Recent reports indicate China and three other states continue to block Facebook, most likely in an attempt to control the dissemination of social unrest. Facebook has become the most widely used social media tool across the globe. In 2010, protesters in the Middle East used Facebook to launch the Arab Spring, which led to major uprisings in six countries that eventually ousted the leadership of several of the governments. However, China refuses to acknowledge that they block Facebook or even admit Internet censorship; but the public fallout with Google in 2010, and the subsequent censorship in 2012 proves otherwise.
Experts say that China is guilty of blocking numerous social media sites, including Twitter, Facebook, Skype and YouTube, with censorship increasing during the recent leadership transition and National Party Congress. China also filters search results for numerous words the Communist Party believes may incite a public uprising or protest against the government. Although sensitive words and topics change constantly, certain words such as Tiananmen Square, Falun Gong and Taiwan are always banned. In order to voice their opinions, users are forced to use code words to avoid the censors. During the 18th National Party Congress, such words as "national chairman" were banned, leading Internet warriors to find alternative words to refer to the leadership transition.

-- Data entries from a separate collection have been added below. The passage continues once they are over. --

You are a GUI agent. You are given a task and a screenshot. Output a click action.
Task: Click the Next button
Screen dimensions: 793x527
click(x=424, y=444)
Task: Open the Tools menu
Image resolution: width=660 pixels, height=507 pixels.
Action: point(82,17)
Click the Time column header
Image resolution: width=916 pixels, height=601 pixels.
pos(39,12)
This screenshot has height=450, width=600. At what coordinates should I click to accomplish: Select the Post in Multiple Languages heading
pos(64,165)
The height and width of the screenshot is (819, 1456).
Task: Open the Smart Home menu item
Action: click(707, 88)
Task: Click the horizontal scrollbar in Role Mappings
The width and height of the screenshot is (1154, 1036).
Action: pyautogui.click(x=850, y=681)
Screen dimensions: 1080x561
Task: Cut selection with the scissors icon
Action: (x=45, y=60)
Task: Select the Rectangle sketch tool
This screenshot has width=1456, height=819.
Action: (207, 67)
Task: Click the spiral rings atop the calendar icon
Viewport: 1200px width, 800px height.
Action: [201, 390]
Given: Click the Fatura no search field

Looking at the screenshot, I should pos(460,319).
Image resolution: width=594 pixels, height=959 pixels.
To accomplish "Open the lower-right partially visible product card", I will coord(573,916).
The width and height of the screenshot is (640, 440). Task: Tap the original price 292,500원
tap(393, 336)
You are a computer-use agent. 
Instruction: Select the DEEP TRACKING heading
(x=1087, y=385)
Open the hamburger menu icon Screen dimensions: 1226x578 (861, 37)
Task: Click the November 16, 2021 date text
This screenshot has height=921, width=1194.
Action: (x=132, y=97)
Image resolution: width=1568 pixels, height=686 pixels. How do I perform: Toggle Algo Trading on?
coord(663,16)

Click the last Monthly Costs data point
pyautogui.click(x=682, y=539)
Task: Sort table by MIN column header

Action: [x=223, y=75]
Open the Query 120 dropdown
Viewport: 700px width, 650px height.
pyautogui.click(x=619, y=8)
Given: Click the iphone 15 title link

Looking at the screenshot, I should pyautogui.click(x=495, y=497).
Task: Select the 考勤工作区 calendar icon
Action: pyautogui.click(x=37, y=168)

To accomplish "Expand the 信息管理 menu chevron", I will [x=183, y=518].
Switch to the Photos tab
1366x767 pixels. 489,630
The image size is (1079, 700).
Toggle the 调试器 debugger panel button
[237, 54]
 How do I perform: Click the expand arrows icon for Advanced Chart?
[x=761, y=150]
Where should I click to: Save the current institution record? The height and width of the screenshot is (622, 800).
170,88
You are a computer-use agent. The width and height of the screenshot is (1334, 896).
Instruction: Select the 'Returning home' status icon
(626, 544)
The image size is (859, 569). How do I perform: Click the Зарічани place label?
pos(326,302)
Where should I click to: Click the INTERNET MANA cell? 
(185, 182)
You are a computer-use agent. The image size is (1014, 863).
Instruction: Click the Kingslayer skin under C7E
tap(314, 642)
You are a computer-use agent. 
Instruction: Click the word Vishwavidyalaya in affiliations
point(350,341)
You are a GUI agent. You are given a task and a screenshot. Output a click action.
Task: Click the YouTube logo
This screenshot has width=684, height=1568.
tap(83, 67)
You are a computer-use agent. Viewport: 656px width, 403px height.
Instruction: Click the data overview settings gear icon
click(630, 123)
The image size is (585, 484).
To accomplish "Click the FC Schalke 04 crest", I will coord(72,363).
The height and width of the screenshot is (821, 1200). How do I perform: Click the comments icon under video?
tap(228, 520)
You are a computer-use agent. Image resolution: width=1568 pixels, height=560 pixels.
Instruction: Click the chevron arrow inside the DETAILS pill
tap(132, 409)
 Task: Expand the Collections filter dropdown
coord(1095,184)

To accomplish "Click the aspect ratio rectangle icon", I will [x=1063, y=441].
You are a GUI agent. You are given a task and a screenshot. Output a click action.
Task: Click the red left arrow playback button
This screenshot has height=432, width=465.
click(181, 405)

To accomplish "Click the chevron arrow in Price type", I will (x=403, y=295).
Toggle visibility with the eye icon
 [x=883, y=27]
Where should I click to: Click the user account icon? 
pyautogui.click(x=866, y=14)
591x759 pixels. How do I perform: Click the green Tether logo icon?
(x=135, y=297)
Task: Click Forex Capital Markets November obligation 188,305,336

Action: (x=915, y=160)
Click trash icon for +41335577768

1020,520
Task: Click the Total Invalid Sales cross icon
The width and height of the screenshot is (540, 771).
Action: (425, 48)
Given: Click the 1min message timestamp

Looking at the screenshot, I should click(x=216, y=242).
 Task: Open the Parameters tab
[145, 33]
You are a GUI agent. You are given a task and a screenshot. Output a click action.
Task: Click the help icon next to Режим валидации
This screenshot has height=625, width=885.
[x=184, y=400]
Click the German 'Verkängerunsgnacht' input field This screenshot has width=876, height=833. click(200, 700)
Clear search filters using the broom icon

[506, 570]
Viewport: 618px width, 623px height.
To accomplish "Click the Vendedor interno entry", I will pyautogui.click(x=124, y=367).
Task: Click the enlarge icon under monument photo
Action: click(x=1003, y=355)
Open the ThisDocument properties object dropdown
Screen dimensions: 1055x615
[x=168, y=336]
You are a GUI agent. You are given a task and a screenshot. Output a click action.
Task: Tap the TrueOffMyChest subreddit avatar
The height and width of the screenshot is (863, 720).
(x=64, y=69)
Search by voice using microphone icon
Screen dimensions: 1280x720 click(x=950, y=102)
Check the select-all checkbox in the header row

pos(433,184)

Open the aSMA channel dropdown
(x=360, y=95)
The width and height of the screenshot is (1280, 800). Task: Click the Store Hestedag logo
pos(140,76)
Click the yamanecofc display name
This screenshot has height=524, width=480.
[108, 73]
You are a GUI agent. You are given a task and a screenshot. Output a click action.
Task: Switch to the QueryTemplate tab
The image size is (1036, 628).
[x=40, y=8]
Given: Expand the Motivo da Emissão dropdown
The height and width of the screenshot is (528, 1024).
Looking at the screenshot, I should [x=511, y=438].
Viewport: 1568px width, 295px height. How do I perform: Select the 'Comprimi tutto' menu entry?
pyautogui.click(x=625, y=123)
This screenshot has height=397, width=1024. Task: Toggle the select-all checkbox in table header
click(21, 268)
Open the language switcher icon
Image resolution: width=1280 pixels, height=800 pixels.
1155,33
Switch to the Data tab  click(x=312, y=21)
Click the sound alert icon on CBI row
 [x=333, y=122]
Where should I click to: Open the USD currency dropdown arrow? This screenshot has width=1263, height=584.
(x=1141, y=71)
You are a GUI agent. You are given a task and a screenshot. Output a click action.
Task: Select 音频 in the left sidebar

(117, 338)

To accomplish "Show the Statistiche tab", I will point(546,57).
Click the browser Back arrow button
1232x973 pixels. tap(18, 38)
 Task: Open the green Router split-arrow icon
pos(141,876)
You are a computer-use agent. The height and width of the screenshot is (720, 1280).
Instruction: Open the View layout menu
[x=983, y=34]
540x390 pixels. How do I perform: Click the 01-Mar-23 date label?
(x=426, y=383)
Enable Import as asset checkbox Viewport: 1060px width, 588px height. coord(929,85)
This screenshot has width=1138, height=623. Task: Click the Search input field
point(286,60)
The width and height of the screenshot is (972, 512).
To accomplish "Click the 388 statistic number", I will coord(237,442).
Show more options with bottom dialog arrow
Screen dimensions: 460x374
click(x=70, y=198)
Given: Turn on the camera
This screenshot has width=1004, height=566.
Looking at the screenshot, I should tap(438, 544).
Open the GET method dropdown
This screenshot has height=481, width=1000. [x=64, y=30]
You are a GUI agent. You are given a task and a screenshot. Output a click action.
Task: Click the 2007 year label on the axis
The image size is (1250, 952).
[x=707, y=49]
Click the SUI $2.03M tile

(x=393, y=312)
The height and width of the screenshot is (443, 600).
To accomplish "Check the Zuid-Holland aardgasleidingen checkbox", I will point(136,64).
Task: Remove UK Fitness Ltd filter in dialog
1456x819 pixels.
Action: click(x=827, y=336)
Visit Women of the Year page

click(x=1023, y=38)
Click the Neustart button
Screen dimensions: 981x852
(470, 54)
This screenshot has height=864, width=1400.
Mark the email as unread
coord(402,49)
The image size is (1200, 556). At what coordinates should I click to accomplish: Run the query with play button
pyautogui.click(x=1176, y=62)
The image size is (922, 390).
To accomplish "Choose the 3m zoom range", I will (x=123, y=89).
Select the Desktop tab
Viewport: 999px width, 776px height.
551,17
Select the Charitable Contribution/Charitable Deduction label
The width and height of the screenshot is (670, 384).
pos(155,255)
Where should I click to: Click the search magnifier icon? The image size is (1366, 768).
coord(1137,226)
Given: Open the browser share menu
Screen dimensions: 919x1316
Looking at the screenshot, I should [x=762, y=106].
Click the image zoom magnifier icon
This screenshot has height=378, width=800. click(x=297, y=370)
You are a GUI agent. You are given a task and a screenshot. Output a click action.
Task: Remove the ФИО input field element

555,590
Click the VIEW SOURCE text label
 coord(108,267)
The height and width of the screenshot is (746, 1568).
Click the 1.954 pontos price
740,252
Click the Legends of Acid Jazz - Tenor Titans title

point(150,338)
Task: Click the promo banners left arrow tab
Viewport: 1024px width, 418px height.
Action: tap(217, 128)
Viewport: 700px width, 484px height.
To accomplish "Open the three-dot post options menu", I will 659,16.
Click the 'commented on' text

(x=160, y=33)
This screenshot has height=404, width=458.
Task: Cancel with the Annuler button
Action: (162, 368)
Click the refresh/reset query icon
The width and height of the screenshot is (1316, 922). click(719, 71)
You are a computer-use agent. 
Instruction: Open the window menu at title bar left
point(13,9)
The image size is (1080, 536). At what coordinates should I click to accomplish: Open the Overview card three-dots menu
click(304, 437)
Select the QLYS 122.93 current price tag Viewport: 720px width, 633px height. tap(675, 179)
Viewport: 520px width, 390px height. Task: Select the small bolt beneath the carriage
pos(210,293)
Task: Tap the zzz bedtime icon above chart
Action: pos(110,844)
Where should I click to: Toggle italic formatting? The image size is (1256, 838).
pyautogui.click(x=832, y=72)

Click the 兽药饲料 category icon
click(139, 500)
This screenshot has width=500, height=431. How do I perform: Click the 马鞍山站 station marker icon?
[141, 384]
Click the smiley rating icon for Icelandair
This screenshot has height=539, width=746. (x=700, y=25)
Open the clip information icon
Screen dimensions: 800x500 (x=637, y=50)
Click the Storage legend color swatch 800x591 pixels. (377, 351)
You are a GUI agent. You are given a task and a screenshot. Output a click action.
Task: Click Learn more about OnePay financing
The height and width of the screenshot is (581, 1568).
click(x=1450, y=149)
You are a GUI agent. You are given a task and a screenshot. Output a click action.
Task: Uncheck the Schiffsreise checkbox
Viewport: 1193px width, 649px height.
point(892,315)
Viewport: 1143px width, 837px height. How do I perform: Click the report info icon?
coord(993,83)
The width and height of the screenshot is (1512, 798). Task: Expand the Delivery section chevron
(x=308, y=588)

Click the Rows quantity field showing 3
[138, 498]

Currently, nearly 600 million people in China have access to the Internet. However, as more people come online, the government is finding new ways to censor information available on the Internet including mandatory computer software programs that filter search engine results. The Chinese government is not alone in preventing users from accessing sensitive information. In order to access the Chinese market, many western companies have succumbed to pressures by the Communist Party to censor information. Microsoft, Google and Yahoo all filter search engine results, while Apple, Inc. prohibits the downloading of the "Dalai Lama" application by users in China.
Allowing a free and open Internet would give people in China an opportunity to learn more about their oppression, which could threaten the power of the Chinese Communist Party. Therefore, China is not likely to relax its censorship of the Internet anytime soon.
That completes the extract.